### SELECTED PASSAGE
=== Section Start ===
But crucially, it also makes it much more difficult for unwitting people to start discovering it. The point is to slow the spread, not to reach the people who are already there.
The idea that the only way to protect unwitting people from falling into some undesirable line of thinking is to limit what they see to the desirable line of thinking seems doomed to fail. Either discourse works and you expect people can be made to come to their own sensible conclusions or discourse doesn't work and every change from the norm must be subversive. I.e. tucking it away doesn't guarantee it ends up less visible to people it just guarantees it will be less visible to the system tucking it away. People are still going to share ideas that don't agree with the majority opinion but now those hearing have zero tools or experience for dealing with such claims.
=== Section End ===
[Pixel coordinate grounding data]
=== Section Start ===
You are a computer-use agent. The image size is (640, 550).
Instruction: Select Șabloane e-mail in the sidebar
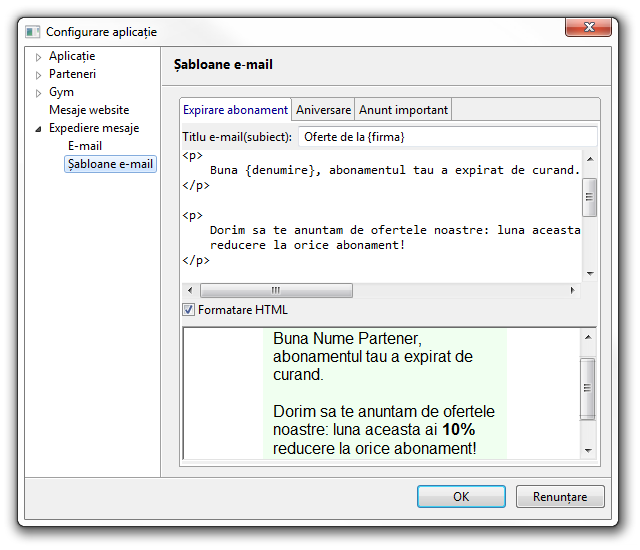[110, 164]

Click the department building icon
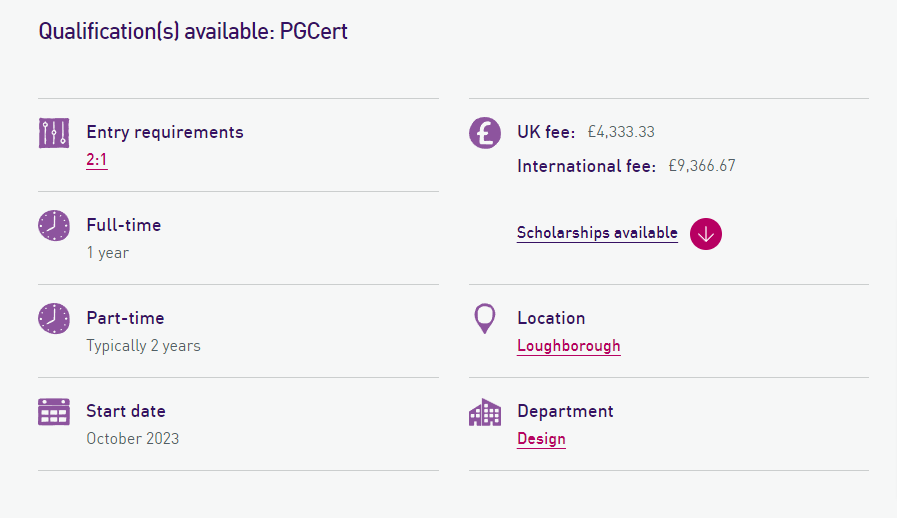point(485,412)
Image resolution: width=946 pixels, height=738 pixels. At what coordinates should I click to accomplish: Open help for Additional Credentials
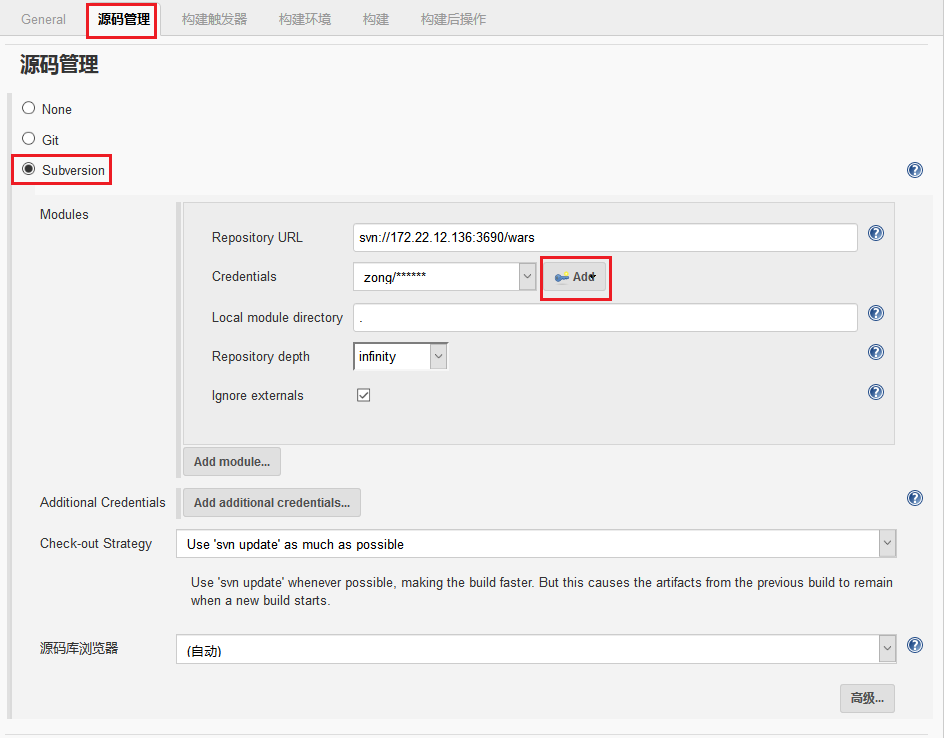[x=914, y=498]
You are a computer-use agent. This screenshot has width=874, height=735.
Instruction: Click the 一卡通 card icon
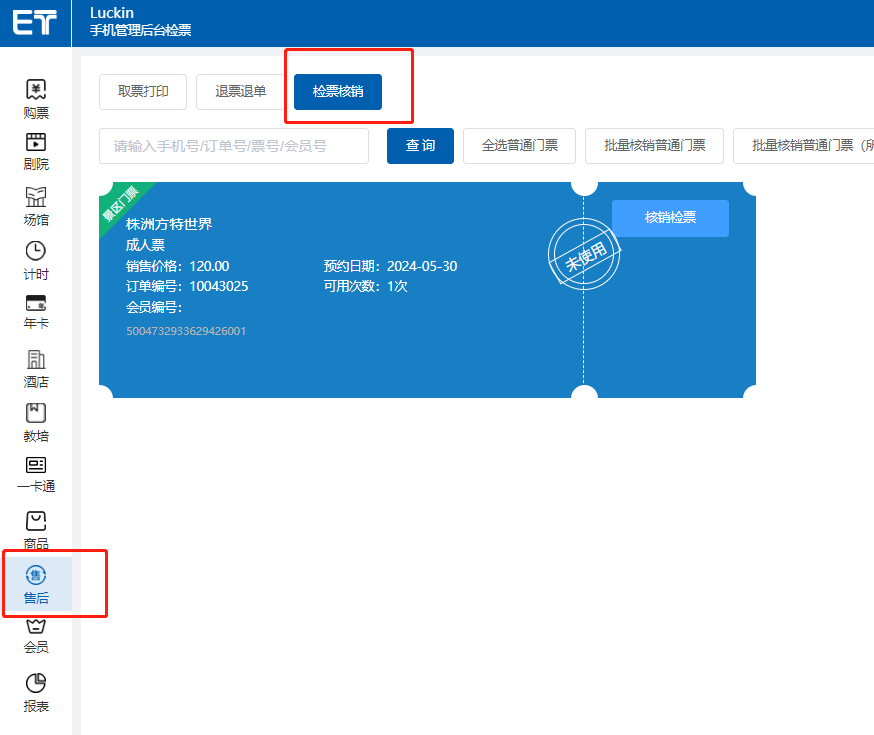pos(36,466)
=== Section End ===
### WORK INSTRUCTIONS
A) Could you output the part of the passage on hiding unpopular ideas starting with "But crucially, it" and going on through "are already there."?
B) In the passage on hiding unpopular ideas, why does tucking an idea away leave people worse off when they do come across it? Answer in one to three sentences.
C) Could you resume the passage on hiding unpopular ideas from where it stops?

### ANSWERS PROVIDED
A)
But crucially, it also makes it much more difficult for unwitting people to start discovering it. The point is to slow the spread, not to reach the people who are already there.

B) People will still share ideas that go against the majority opinion, so tucking them away only makes them less visible to the system doing the hiding, not to people. Those who then hear such claims have no tools or experience for dealing with them.

C)
Memes as viruses seems apt. There's a fine balance between exposure leading to herd immunity, and pure isolation making the entire population susceptible to being swept up in a collective insanity once a novel one emerges or re-emerges from generational turnover (eg Marxism or Nazism.) Anyone pretending like one or the other is a global maximum is wrong, and pulling us closer to something non-balanced creates risk around the worst case befalling us in that regime.
The obvious question in this analogy is if there's anything akin to a vaccine. Well, when it comes to bigotry, I think having people you care about in your life that are in tribes or groups being demonized by bigots is just that. And a society of liberal norms of the free exchange of ideas and democracies acts similar to a culture of hand washing and cleanliness in a society where people are free to interact with the sick.